Aunque el Evangelio no lo diga expresamente, por lo que dejan entrever los textos que hablan de las actuaciones de Tomás, estaba él siempre dispuesto a dar su vida por su Maestro.
En vísperas de su pasión y muerte quiso Cristo celebrar la última cena en compañía de sus discípulos. De sobremesa se entretuvo largamente con ellos, abriéndoles de par en par su corazón dolorido y tratando de tranquilizar a sus amigos ante las perspectivas sombrías de un futuro próximo. Cristo les habló de su inminente partida: Un poco aún estaré todavía con vosotros; adonde yo voy vosotros no podéis venir. Estas palabras de adiós desgarraron el corazón de sus apóstoles hasta el punto de no poder articular palabra. Jesús infundióles ánimo diciéndoles que la separación no era definitiva porque un día se juntarían todos en la gloria. En la casa de mi Padre -aseguróles Cristo- hay muchas moradas; si no fuera así, os lo diría, porque voy a prepararos el lugar. Cuando yo me haya ido y os haya preparado el lugar, de nuevo volveré y os tomaré conmigo, para que donde yo estoy estéis también vosotros. Pues para donde yo voy, vosotros conocéis el camino. Estas últimas palabras llamaron la atención de Tomás, quien, con los ademanes rudos que le caracterizaban, objetó: No sabemos adónde vas; ¿cómo, pues, podemos saber el camino? A lo cual respondió Cristo: Yo soy el camino, la verdad y la vida; nadie viene al Padre sino por mí.

Datos proporcionados:
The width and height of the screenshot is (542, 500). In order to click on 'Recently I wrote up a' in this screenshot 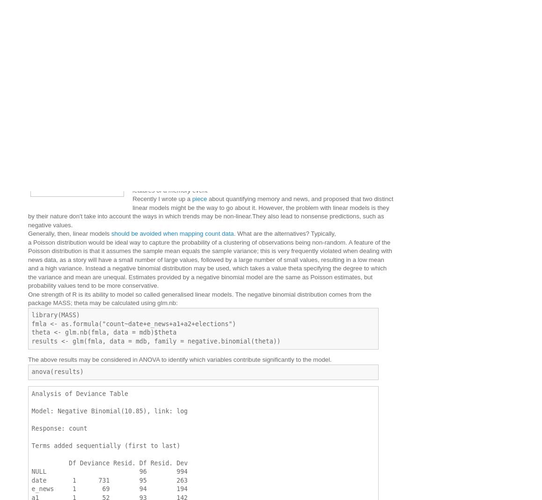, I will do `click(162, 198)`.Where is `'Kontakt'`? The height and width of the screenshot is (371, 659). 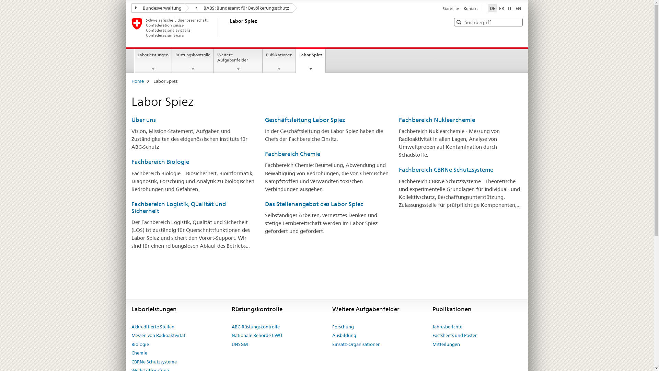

Tareas:
1 - Según el fragmento sobre Tomás, ¿con quién quiso Cristo celebrar la última cena?
2 - Indica si cada afirmación coincide con el fragmento sobre Tomás y cita las palabras decisivas:
(a) Las palabras de adiós dejaron a los apóstoles sin poder hablar.
(b) El Evangelio afirma expresamente que Tomás estaba dispuesto a dar su vida por su Maestro.
(c) Jesús anunció a sus discípulos que la separación sería definitiva.
3 - Prosigue el fragmento sobre Tomás a partir del punto en que termina.
Los datos proceden de una fuente distinta.

Respuestas:
1 - Con sus discípulos.

2 -
(a) Sí: «Estas palabras de adiós desgarraron el corazón de sus apóstoles hasta el punto de no poder articular palabra».
(b) No: «Aunque el Evangelio no lo diga expresamente».
(c) No: «la separación no era definitiva».

3 -
Aunque el ánimo de Tomás estuviera abatido por el pensamiento de tener que separarse de su Maestro, no perdia, sin embargo, la esperanza de poder impedir su muerte. Bien sabia él que el verdadero israelita entra por la muerte en la paz de Dios, pero la turbación y el afán de hacer algo para salvar a Jesús no le dejaban ahondar en estos misterios. También habría oído en las sinagogas que la palabra camino, en los profetas (Is 30, 11), se toma muchas veces en sentido moral y religioso, pero le ofusca el ansia por conocer adónde quiere marcharse su Maestro con el fin de alejar los peligros que pudiera encontrar en su camino.
Este rasgo de valentía y fidelidad del apóstol ha sido recogido exactamente por el pincel de Leonardo de Vinci en su cuadro de La última cena, en que se representa a Tomas reafirmando a Cristo calurosamente, y con maneras casi agresivas, su fidelidad.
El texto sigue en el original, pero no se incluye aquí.